“Piper, I’m here.” I move with them as they lift her into the back, bend over her as they prepare to leave, and stroke her hair off her forehead, tears blurring my vision. “You’ll be okay. I’m right behind you. I’ll be at the hospital. I’ll get your mom.”
She opens her mouth, but the paramedic says, “Don’t talk.”
“Not,” she rasps, barely a whisper. “Not Chloe’s fault.”
That hits me sideways. “What?”
“We’re leaving,” the paramedic says. “Out.”
I let it go. She’s probably delirious. “I’m right behind you, Piper.” I jump out of the ambulance and find Sergeant Lucero waiting, but I can’t do anything but stare helplessly as they take off with the closest person I’ve got to a kid of my own.
“Come with me,” Lucero says. “We’ll take my car. Tommy will get your car and Raven to jail.”

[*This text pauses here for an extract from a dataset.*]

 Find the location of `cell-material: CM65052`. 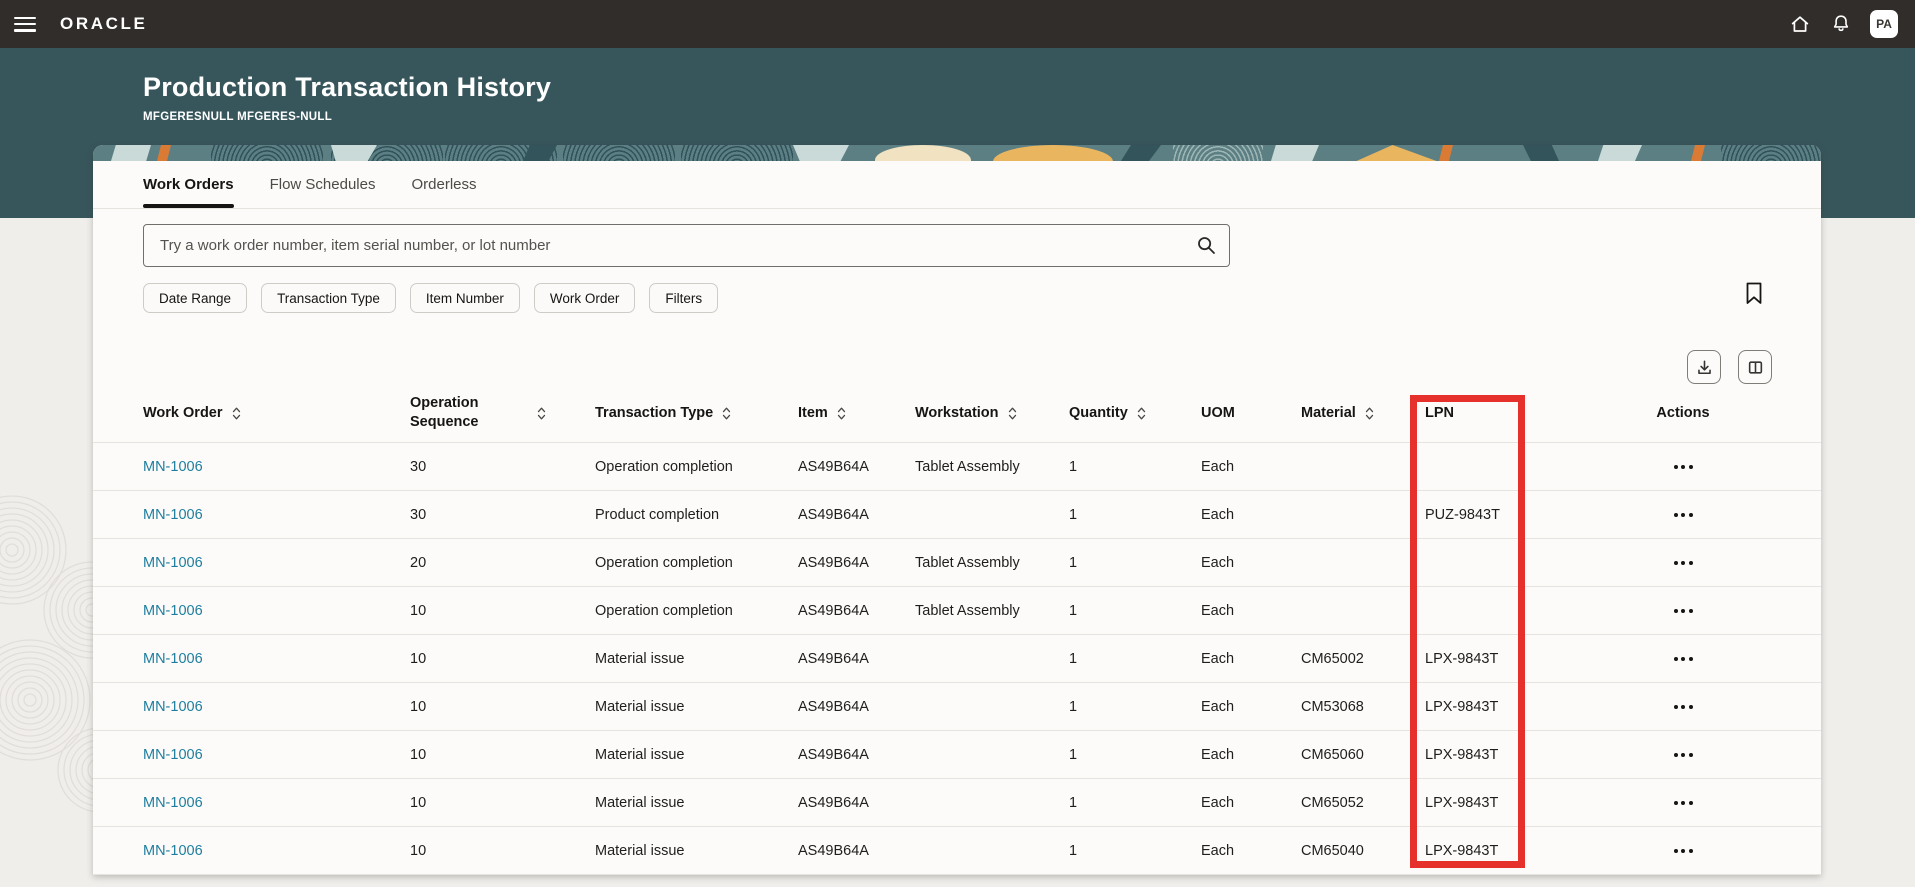

cell-material: CM65052 is located at coordinates (1363, 803).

I follow him, flinching when the ambulance’s siren kicks on. Lucero takes off after them with matching lights and sirens. I flash back to the night Keith was shot. To me holding his bleeding head in my lap, promising him I’d take care of Piper.

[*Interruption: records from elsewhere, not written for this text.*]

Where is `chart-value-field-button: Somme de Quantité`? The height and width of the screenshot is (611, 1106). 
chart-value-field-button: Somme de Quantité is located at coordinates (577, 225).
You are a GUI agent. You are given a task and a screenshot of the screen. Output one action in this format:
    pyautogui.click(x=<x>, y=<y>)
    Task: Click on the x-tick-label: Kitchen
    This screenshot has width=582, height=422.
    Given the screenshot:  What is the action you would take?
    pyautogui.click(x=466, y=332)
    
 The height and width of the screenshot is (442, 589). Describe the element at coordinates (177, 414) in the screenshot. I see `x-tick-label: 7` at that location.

I press my elbow to the window ledge and my head into my hand, trying like hell to hold my shit together. “What the fuck happened?”
“They were breaking into the dispensary. Piper was cut on the broken window.”

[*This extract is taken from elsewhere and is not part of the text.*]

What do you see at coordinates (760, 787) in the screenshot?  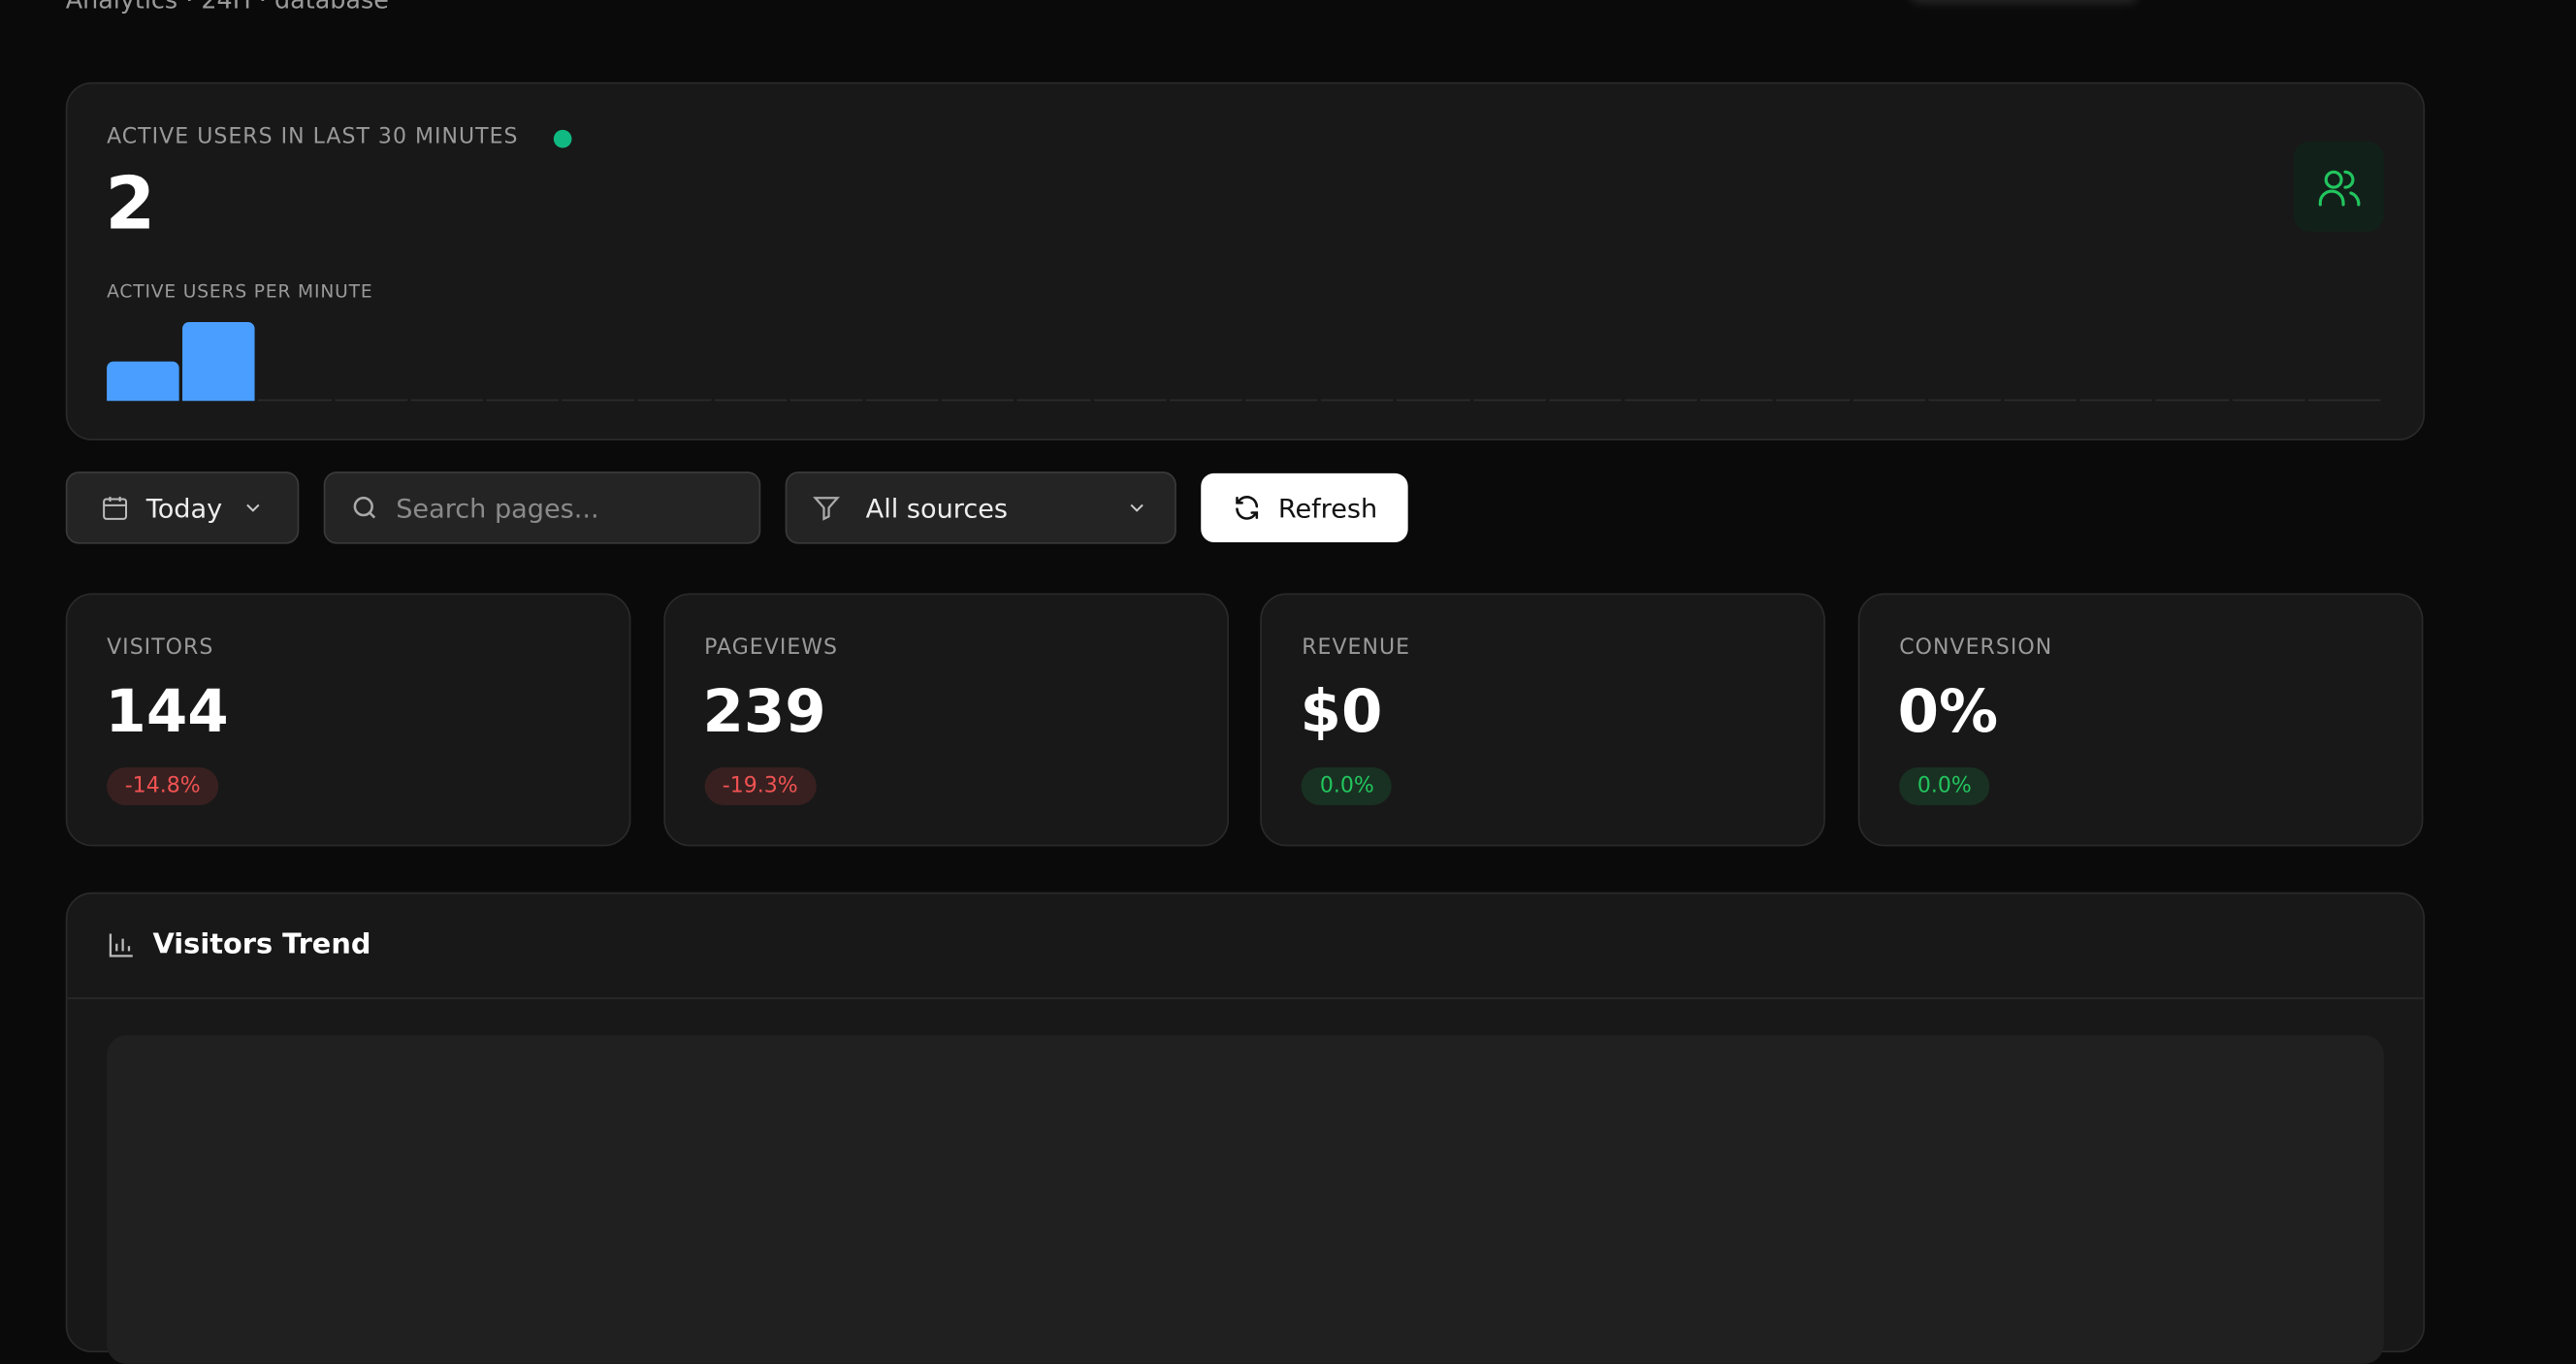 I see `stat-change: -19.3%` at bounding box center [760, 787].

I feel my own blood drain from my head like a receding wave. “Her mom—”
“We got ahold of her. She was in Santa Barbara, and she’s on her way, but there’s an accident on 101, and it may take her a while to get here.”
She’s working on a Sunday? is my first thought.
I close my eyes and rub my hand across my mouth, my heart a fiery knot clogging my throat. I have an insane urge to call Chloe. I want her by my side. Only, Piper’s words return. An instant later, the strange earlier call from Chloe fills my head.
I look at Lucero. “Why would she say this isn’t Chloe’s fault?”
“Chloe Hart?”
“Yes.”
Lucero shakes his head. “No idea. Chloe wasn’t involved. They’re bringing the other kids into the ER to get checked out before we book them. We’ll see what they have to say for themselves.”
“Hawthorne,” I tell him. “ Hawthorne’s the weak link.”
At the hospital, I jump from the car before Lucero has fully braked and jog to Piper’s side, hurrying alongside the gurney on the way into the ER through the trauma bay. Doctors meet us at the gurney and issue orders to other personnel. A nurse touches my arm. “Can I get you to give me some basic information?”
I don’t respond. I’ve got hold of Piper’s hand, her fingers icy in mine. She’s barely conscious. “Your mom’s on her way. I’m right here. Fight, Piper. Fight the way you always fight me and your mom.”
Then they push through the trauma bay doors, where I know I’m not allowed. I might have busted in anyway, but the nurse is tugging on my arm.
“She’s in good hands. Now, is she allergic to any medications?”
I shoot answers to the nurse’s rapid-fire questions, probably faster and more accurately than her mom can.
The nurse assures me their best trauma surgeon is on duty when dumb, dumber, and dumbest are dragged through the ER and tossed in separate holding rooms, each with a supervising cop.
I go right to Tommy Croft, who’s standing by Dale’s room. “Did he talk?”
“Couldn’t fucking stop talking,” Tommy says. “I think I need some water. Stand watch for me?”
“Damn right.”
“Back in twenty.”
As soon as Tommy wanders out of the ER, I enter Dale’s room and he looks up. “Hey, man.” He struggles to his feet and moves to the opposite side of the room, back against the wall. “Hey, this wasn’t my idea. I was just along for the ride. We didn’t know Piper’d get hurt.”